Data for this exercise: Begin

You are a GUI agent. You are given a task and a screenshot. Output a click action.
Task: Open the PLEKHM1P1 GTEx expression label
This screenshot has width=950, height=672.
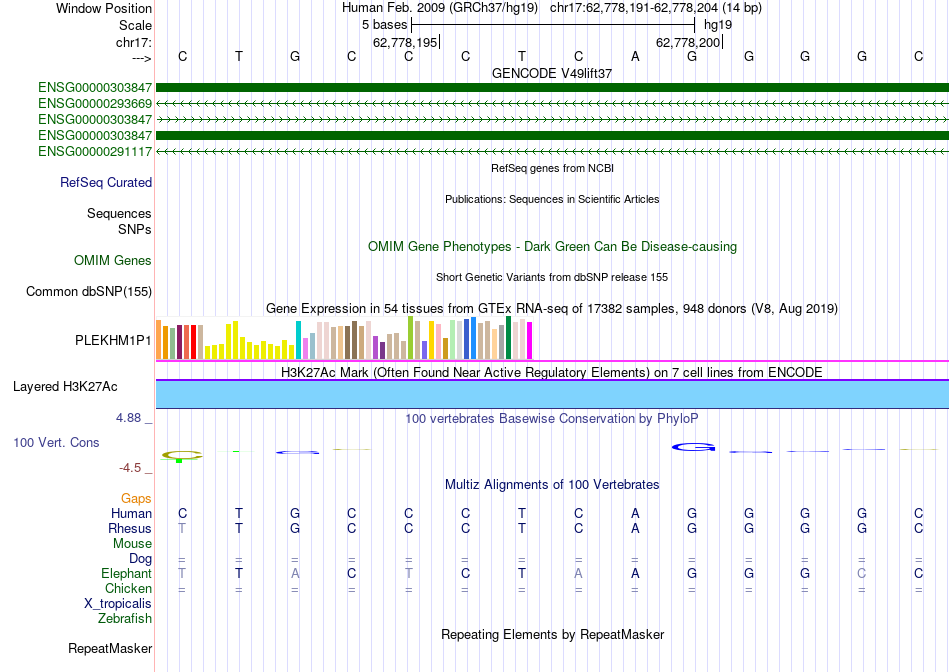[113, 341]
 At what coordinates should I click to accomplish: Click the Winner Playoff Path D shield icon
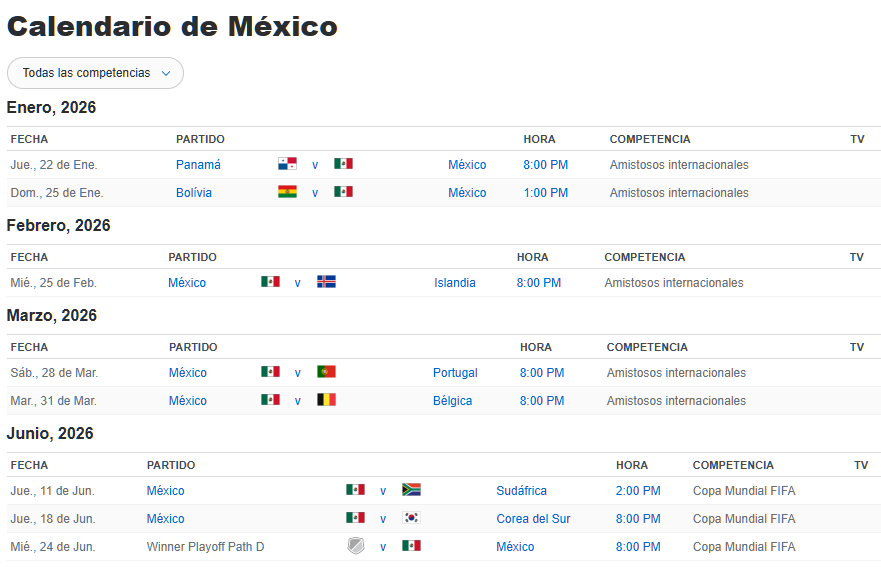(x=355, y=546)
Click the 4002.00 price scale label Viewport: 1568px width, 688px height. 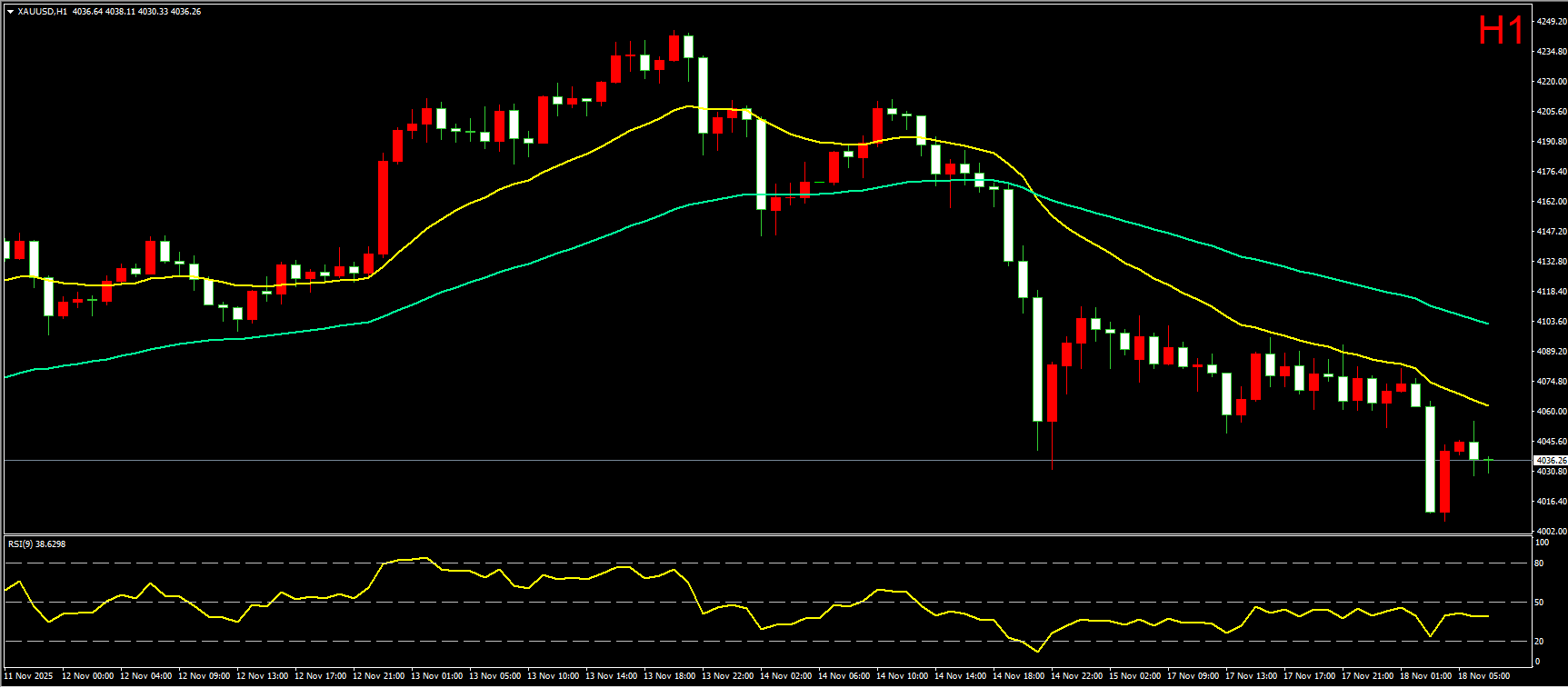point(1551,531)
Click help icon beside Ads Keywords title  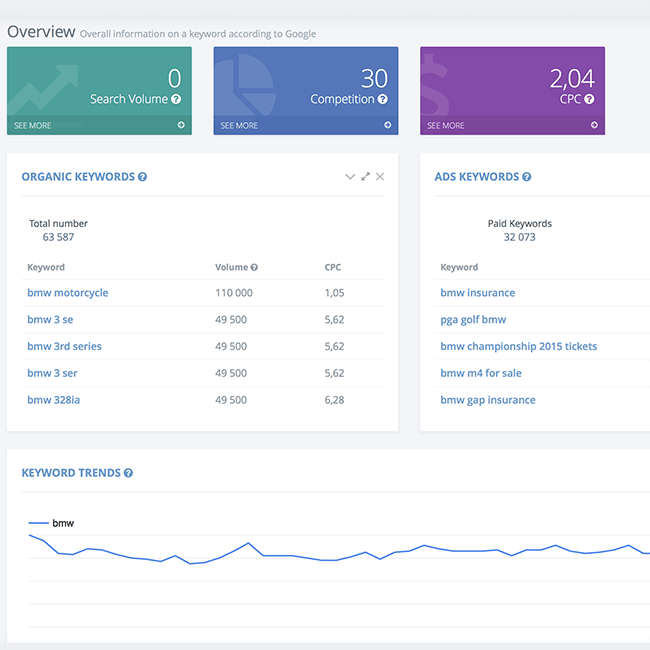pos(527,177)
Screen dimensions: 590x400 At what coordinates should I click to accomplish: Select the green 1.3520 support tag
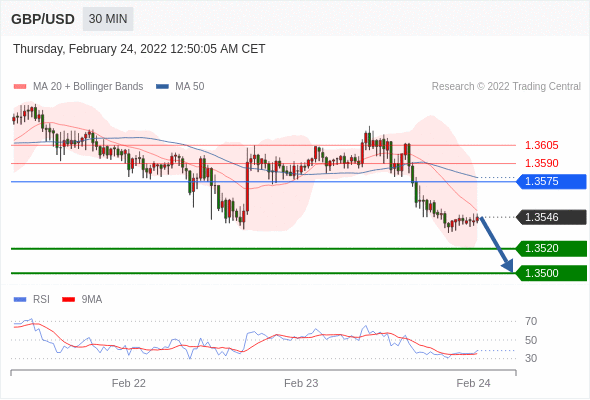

Data for this exercise: End
Data for this exercise: Begin

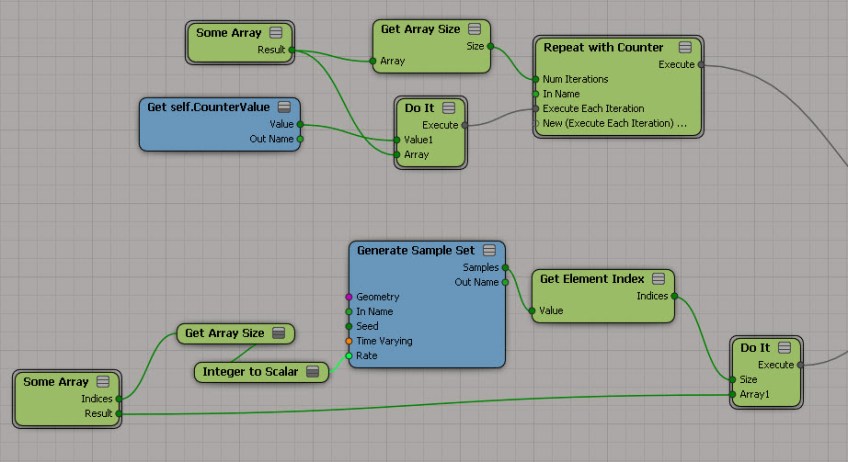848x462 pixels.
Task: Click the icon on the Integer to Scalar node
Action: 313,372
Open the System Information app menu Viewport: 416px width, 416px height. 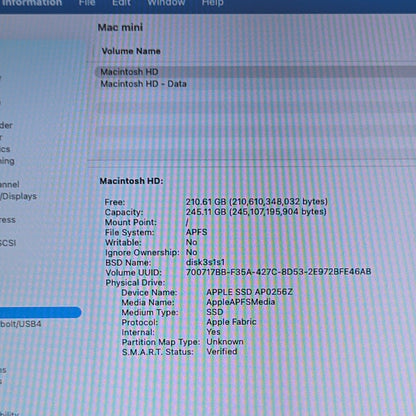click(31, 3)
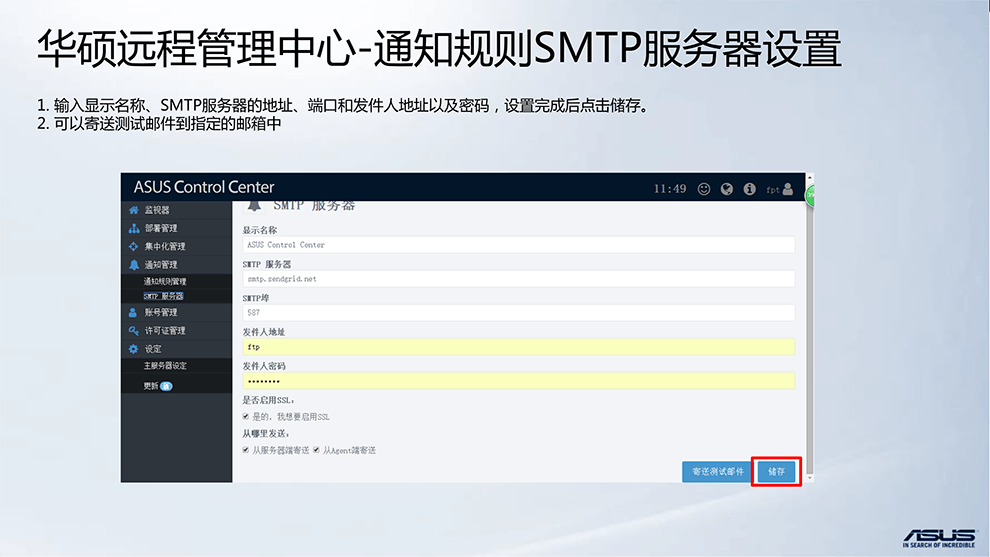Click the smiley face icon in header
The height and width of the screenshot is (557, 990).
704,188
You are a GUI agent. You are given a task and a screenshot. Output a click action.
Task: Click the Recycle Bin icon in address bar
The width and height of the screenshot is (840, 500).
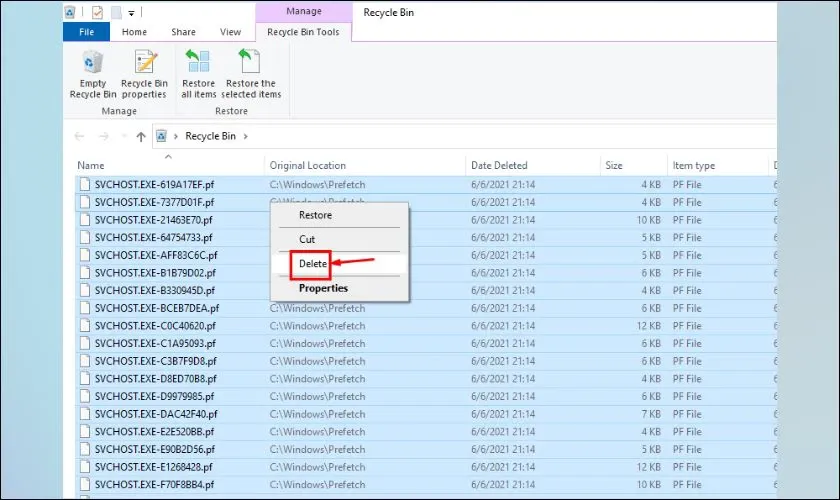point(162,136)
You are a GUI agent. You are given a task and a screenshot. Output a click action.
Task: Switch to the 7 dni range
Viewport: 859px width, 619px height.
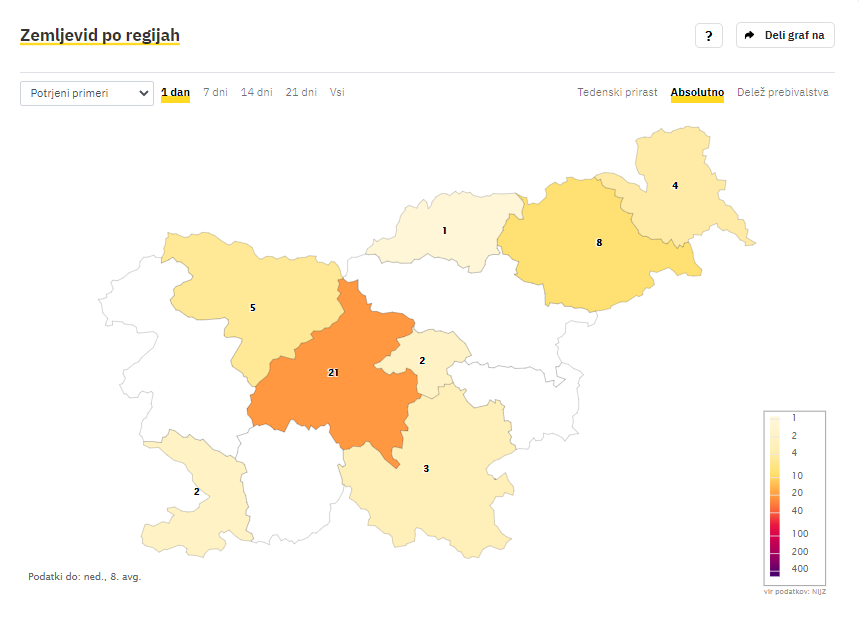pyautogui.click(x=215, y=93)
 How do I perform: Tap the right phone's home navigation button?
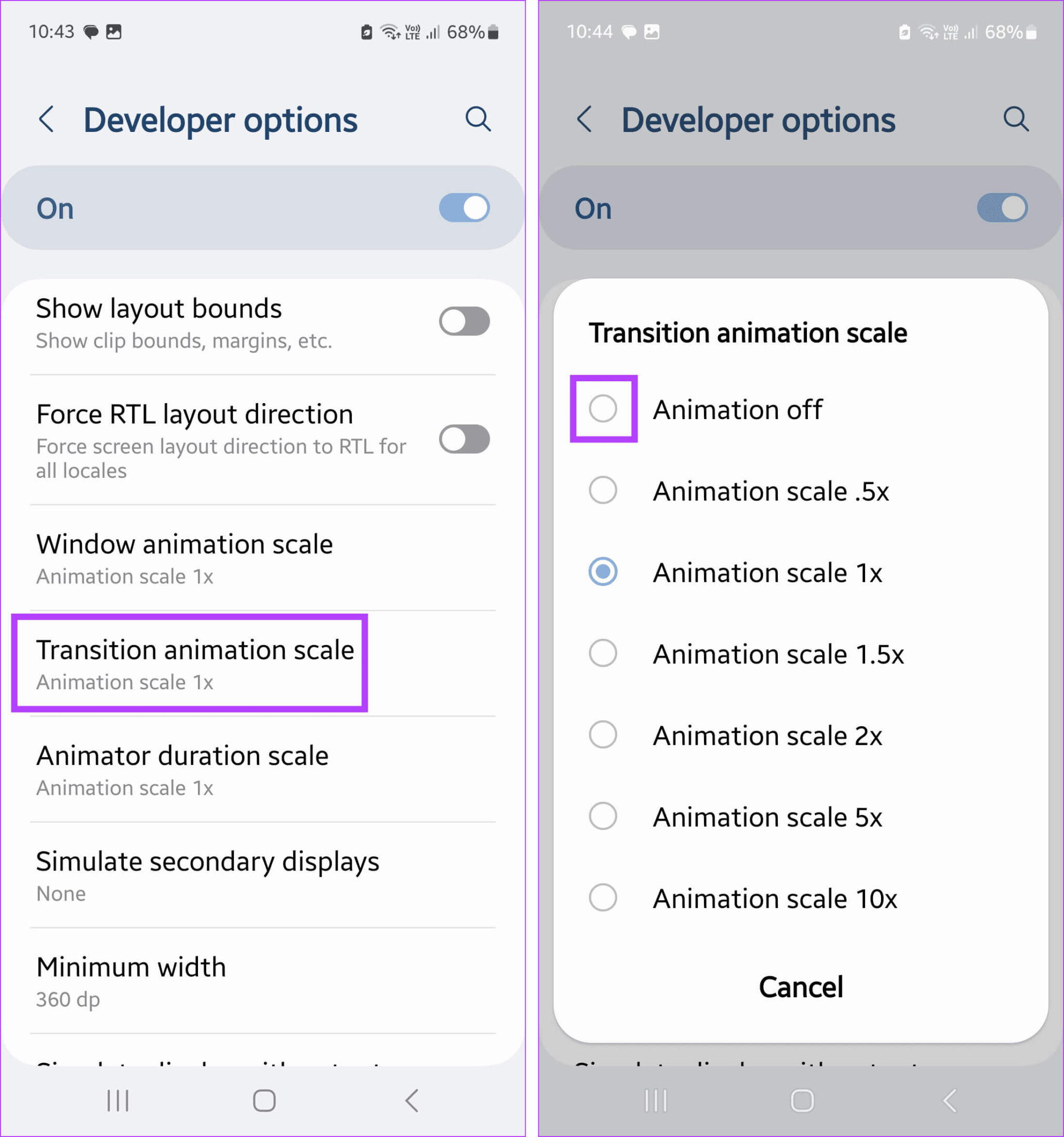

Data for this exercise: End

### [Instructions for the task]
Set the pictures aside and reproduce exactly the lines above, from the line holding "Task: Click the Recycle" through the line holding "How do I perform: Tap", both included, with nothing else.

### [Answer box]
Task: Click the Recycle Bin icon in address bar
The width and height of the screenshot is (840, 500).
point(162,136)
You are a GUI agent. You are given a task and a screenshot. Output a click action.
Task: Switch to the 7 dni range
Viewport: 859px width, 619px height.
pyautogui.click(x=215, y=93)
 How do I perform: Tap the right phone's home navigation button?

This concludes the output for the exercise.